#### [你的任务]
下面这篇用 Python 多进程把 CSV 大文件导入数据库的文章在代码中途中断，请紧接最后一行往下续写。

#### [原文摘录]
- - - - -
Python多进程/多线程导入CSV大文件到数据库

创建数据表

#--
DROP TABLE IF EXISTS `t1`;
CREATE TABLE `t1` (
  `id` bigint(20) NOT NULL AUTO_INCREMENT COMMENT 'ID',
  `c1` varchar(100) DEFAULT NULL COMMENT 'c1',
  `c2` varchar(100) DEFAULT NULL COMMENT 'c2',
  `c3` varchar(100) DEFAULT NULL COMMENT 'c3',
  `c4` varchar(100) DEFAULT NULL COMMENT 'c4',
  `c5` varchar(100) DEFAULT NULL COMMENT 'c5',
  `c6` varchar(100) DEFAULT NULL COMMENT 'c6',
  `create_time` datetime DEFAULT NULL COMMENT '创建时间',
  PRIMARY KEY (`id`) USING BTREE
)ENGINE = InnoDB DEFAULT CHARACTER SET = utf8mb4 COMMENT='test';

SELECT count(*) from t1;

一、多进程导入文件

import pandas as pd
import multiprocessing
import pymysql
import time

print(f'start>>>')
host = 'localhost'
user = 'root'
password = 'root'
# which database to use.
db = 'test'
filename_ = './test.csv'

# 进程数(根据cpu数量来设定)
w = 4
# 批量插入的记录数量
BATCH = 5000

# 数据库连接信息
connection = pymysql.connect(host=host, user=user, password=password, database=db)

def insert_many(l, cursor):
    c_time = time.strftime('%Y-%m-%d %H:%M:%S', time.localtime())
    
    s = ','.join(map(str, l))

    sql = f"insert into t1(id, c1, c2, c3, create_time) values {s}"
    #print(f'{sql}')
    cursor.execute(sql)
    connection.commit()
def insert_worker(queue):
    rows = []
    # 每个子进程创建自己的 游标对象
    cursor = connection.cursor()  # 生成游标对象
    while True:
        row = queue.get()
        if row is None:
            if rows:
                # 批量插入方法 或者 sql
                print(f"插入{len(rows)}条")
                insert_many(rows, cursor)
            break

        rows.append(row)
        if len(rows) == BATCH:
            # 批量插入方法 或者 sql
            print("插入5000条")
            insert_many(rows, cursor)
            rows = []


def csv_test():
    # 创建数据队列,主进程读文件并往里写数据,worker 进程从队列读数据
    # 注意一下控制队列的大小,避免消费太慢导致堆积太多数据,占用过多内存
    queue_ = multiprocessing.Queue(maxsize=100)
    workers = []
    for i in range(w):
        # 增加进程任务
        p = multiprocessing.Process(target=insert_worker, args=(queue_,))
        p.start()
        workers.append(p)
        print('starting # %s worker process, pid: %s...', i + 1, p.pid)

    dirty_data_file = r'./error.csv'
    # 表字段
    cols = ["id", "c1", "c2", "c3", "c4", "c5", "c6", "create_time"]
    # 错误数据列表
    dirty_data_list = []

    reader = pd.read_csv(filename_, sep=',', iterator=True) //指定列, usecols=[2, 5, 46, 57]
    #reader['create_time'] = pd.to_datetime(reader['create_time'], format='%Y-%m-%d %H:%M:%S')
    loop = True
    while loop:
        try:
            data = reader.get_chunk(BATCH)  # 返回N行数据块  DataFrame类型
            data_list = data.values.tolist()
- - - - -
#### [提供的数据]

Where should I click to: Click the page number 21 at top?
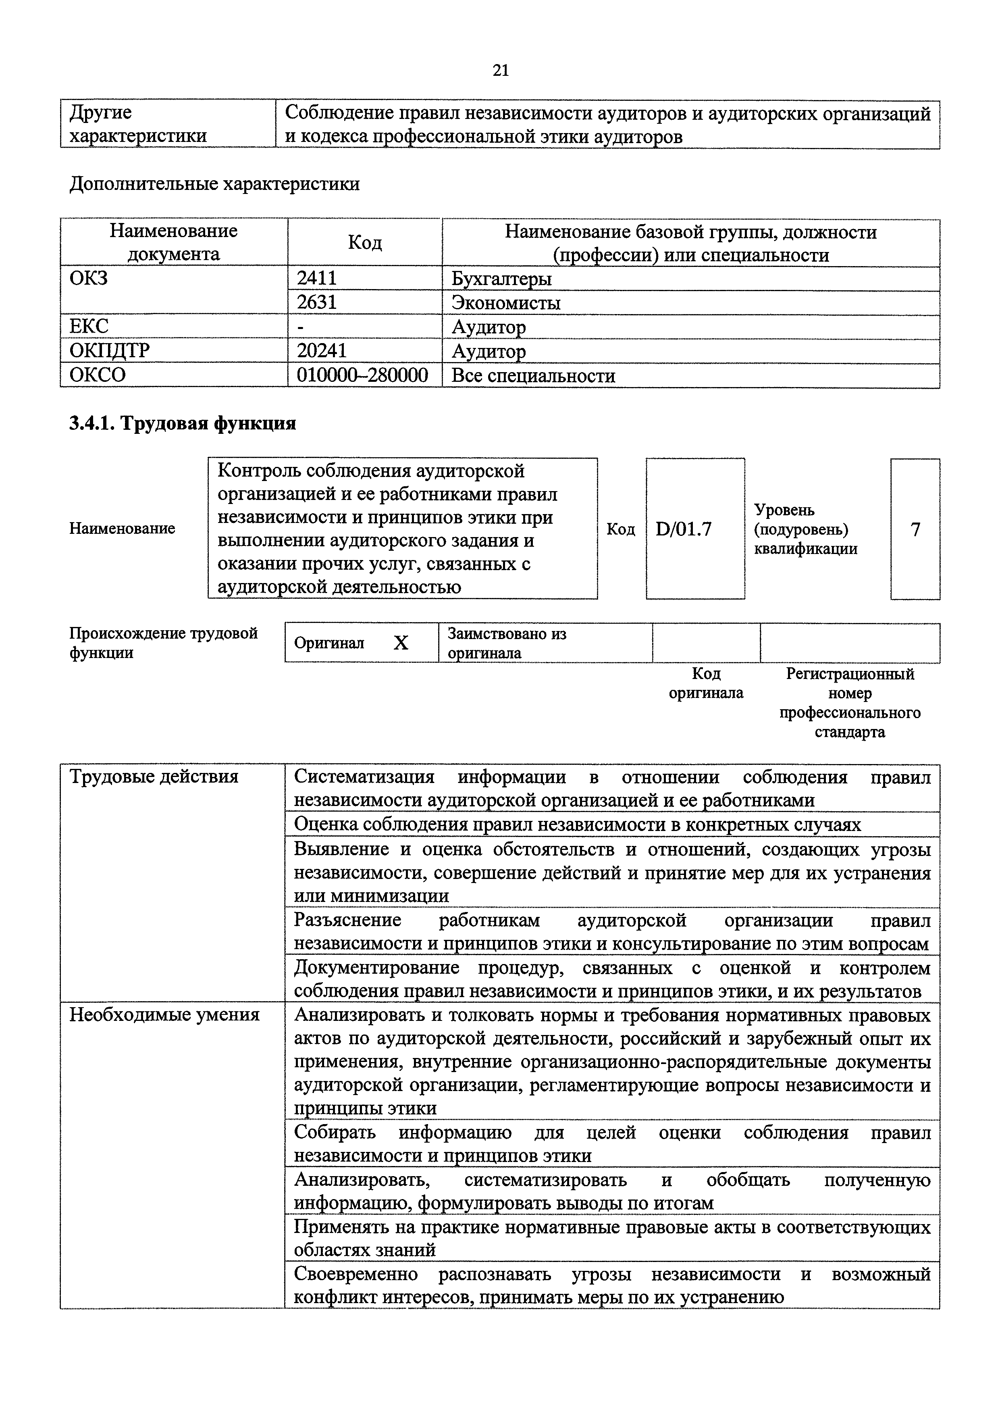501,70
- - - - -
#### [输出结果]
            for line in data_list:

                #print(line)
                # 记录并跳过脏数据: 键值数量不一致 或者 其他检验数据错误逻辑
                # cols 表字段
                #if len(line) != (len(cols) + 1):
                #    dirty_data_list.append(line[1:])
                #    continue
                # 把 None 值替换为 'NULL'
                clean_line = [None if x == 'NULL' else x for x in line]
                #clean_line = ['nan' if x == 'NULL' else x for x in line]
                #print(clean_line)

                list_tmp = []
                #list_tmp.append(None)
                list_tmp.append(clean_line[0])
                list_tmp.append(clean_line[1])
                list_tmp.append(clean_line[3])
                list_tmp.append(clean_line[4])

                c_time = time.strftime('%Y-%m-%d %H:%M:%S', time.localtime())
                #c_time = time.strftime('%Y-%m-%d %H:%M:%S', clean_line[7])
                list_tmp.append(c_time)
                # 往队列里写数据
                queue_.put(tuple(list_tmp))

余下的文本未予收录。